Not a wall but the surface across which the room is projected.

Warmth and light and radio static surround your shadow—picture

a winter finch’s tracks, stitches in snow, last February’s hold.

Here we cannot pass without outline or distinction.

And if a train were possible it would seem to float from the trees

behind the block, pass through either window, and arrive restless

once we are dreaming. But things seldom enter our sleep

and some small part of a waking plan, the way a droning coal train

or a robin lifting out of a bath can inhabit a phrase in the pianist’s

improvisation or the assassin’s choice of socks (red)

on a morning that turns out too misty for truth in his aim.

If a train were possible the metaphors, the figures—the projections—

would have to collapse. We’d call things what they are

and question our sense of direction in the life-size atlas.

Not a wall but a plain, a vastness, leading to an abrupt horizon,

where the room’s focus shifts: not a door so much as a feeling

of starting out, the impetus for painting the inside surface

cumulonimbus in sunset. A notion of distance. Plum was too earthy

for your form never fumbling with the glass knob, a sort of early star.

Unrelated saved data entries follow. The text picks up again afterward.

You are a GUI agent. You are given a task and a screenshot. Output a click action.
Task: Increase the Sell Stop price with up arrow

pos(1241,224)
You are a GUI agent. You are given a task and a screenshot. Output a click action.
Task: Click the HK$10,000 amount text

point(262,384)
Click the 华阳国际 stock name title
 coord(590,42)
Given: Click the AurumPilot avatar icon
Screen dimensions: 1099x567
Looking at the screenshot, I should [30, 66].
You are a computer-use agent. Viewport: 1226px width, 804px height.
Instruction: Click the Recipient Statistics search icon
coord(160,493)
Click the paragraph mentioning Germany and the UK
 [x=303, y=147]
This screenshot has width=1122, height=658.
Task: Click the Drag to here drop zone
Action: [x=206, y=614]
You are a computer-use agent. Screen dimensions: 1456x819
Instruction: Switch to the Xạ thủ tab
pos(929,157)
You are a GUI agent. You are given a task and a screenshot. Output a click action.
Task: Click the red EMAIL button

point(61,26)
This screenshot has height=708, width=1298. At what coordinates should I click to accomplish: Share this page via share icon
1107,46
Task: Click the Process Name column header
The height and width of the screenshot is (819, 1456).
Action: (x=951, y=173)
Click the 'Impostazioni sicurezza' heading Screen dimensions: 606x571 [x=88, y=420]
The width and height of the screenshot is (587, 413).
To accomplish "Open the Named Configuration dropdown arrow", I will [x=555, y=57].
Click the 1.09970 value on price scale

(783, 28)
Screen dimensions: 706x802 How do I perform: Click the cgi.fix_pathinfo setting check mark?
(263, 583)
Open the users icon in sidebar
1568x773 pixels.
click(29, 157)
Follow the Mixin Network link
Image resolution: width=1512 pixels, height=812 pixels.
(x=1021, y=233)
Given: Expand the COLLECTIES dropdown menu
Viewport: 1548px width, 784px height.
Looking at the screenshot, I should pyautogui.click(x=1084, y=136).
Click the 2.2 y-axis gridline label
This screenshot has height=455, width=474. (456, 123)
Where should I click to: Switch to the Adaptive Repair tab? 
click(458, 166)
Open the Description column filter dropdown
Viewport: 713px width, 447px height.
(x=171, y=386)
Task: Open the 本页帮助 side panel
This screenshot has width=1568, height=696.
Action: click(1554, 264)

Pass with me following, closely, into outside, innocuous

misnomer that will facilitate our escape. We’ll wind through a series

of woods and clearings toward anonymity: sidewalks shining

at windows, all things below sky shining back. We will

leave the vehicle for thieves to strip and burn, we will walk

into a nightlife of gorgeous mistakes. By way of heat rising

over asphalt, feet lifting from that rougher surface, the sanguinity

unfolding inside a new city. If a train were possible we could stay.